◆ **INSTRUCTIONS FOR THE TASK**: Starting at the top line, print the entries below exactly as they are and skip every picture.

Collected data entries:
::::::::

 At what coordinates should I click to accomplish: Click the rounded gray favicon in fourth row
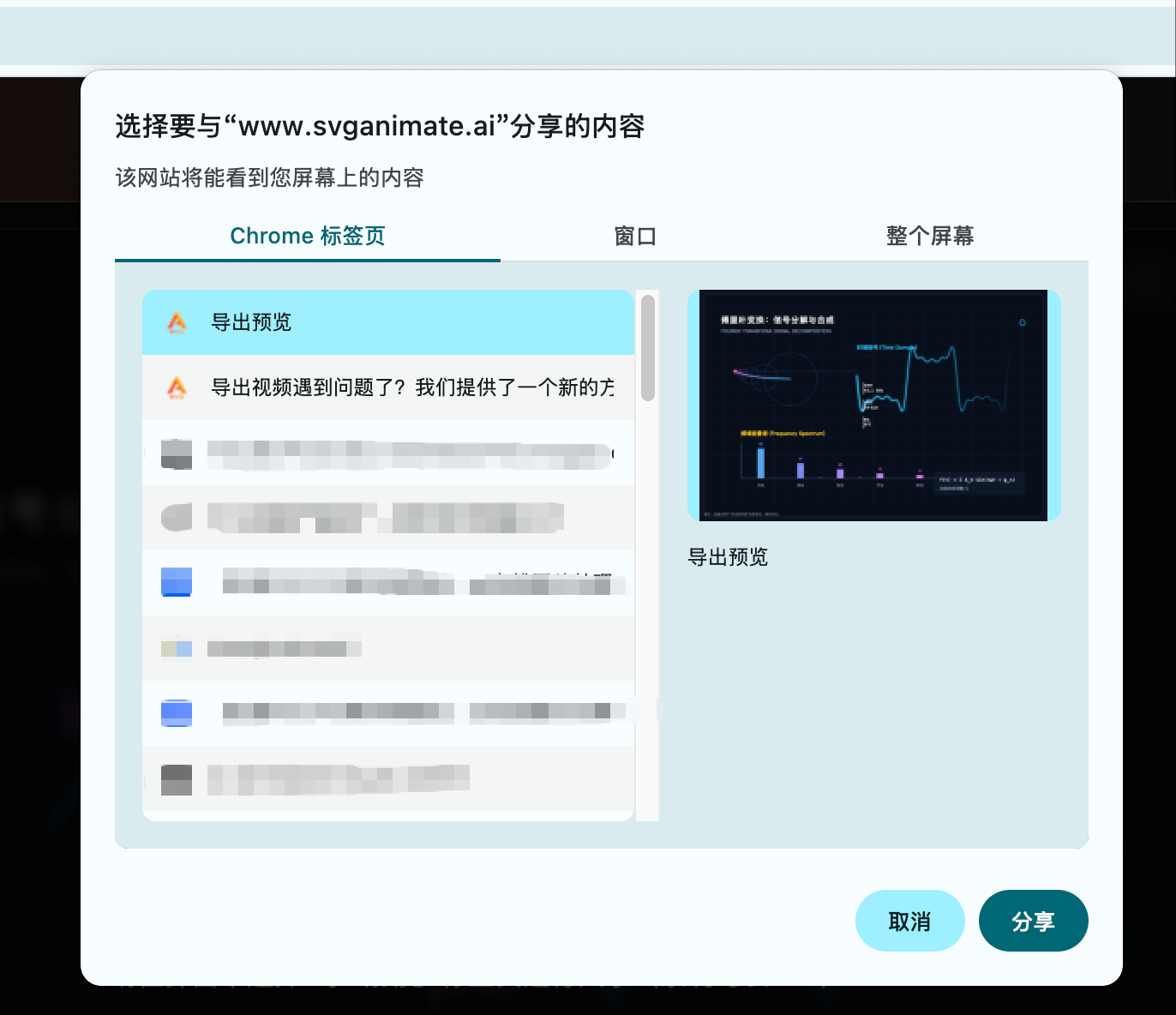pyautogui.click(x=177, y=518)
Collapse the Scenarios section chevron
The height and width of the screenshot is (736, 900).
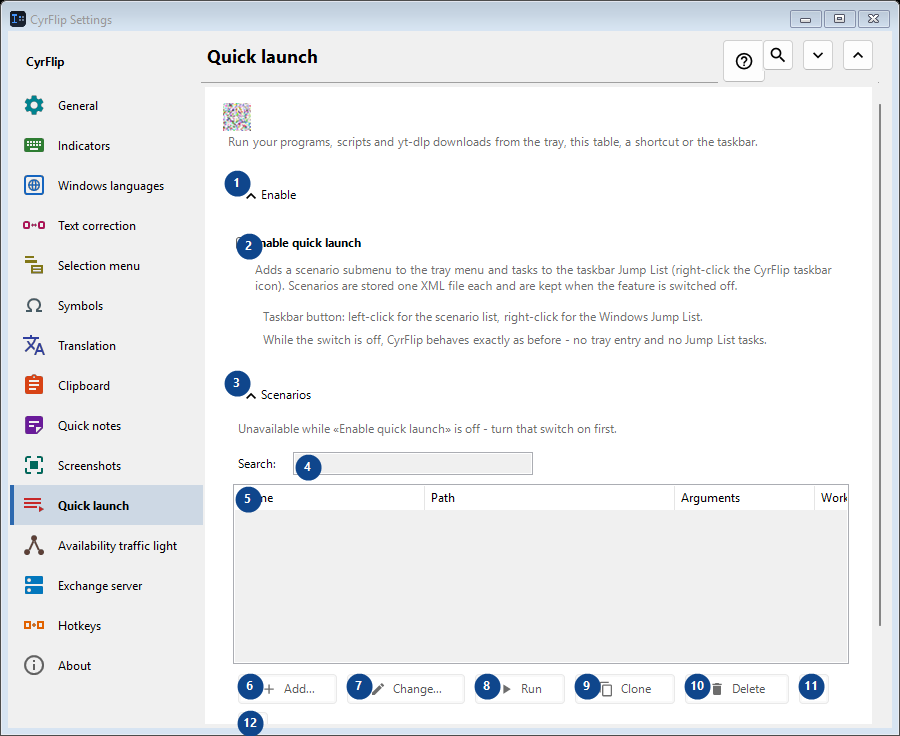coord(251,396)
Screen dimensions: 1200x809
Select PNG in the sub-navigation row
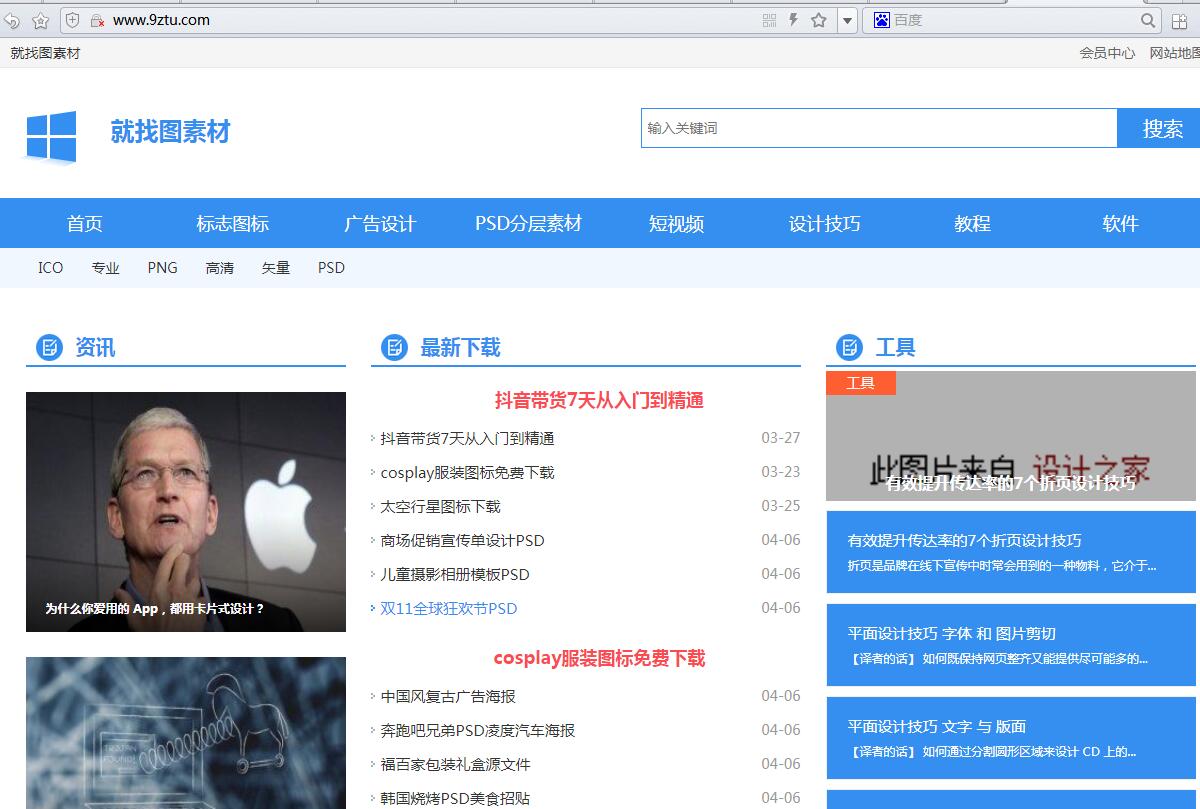(162, 268)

::::::::

◆ **TASK RESPONSE**:
 At what coordinates should I click to accomplish: Click the rounded gray favicon in fourth row
pyautogui.click(x=177, y=518)
Collapse the Scenarios section chevron
The height and width of the screenshot is (736, 900).
coord(251,396)
Screen dimensions: 1200x809
Select PNG in the sub-navigation row
(162, 268)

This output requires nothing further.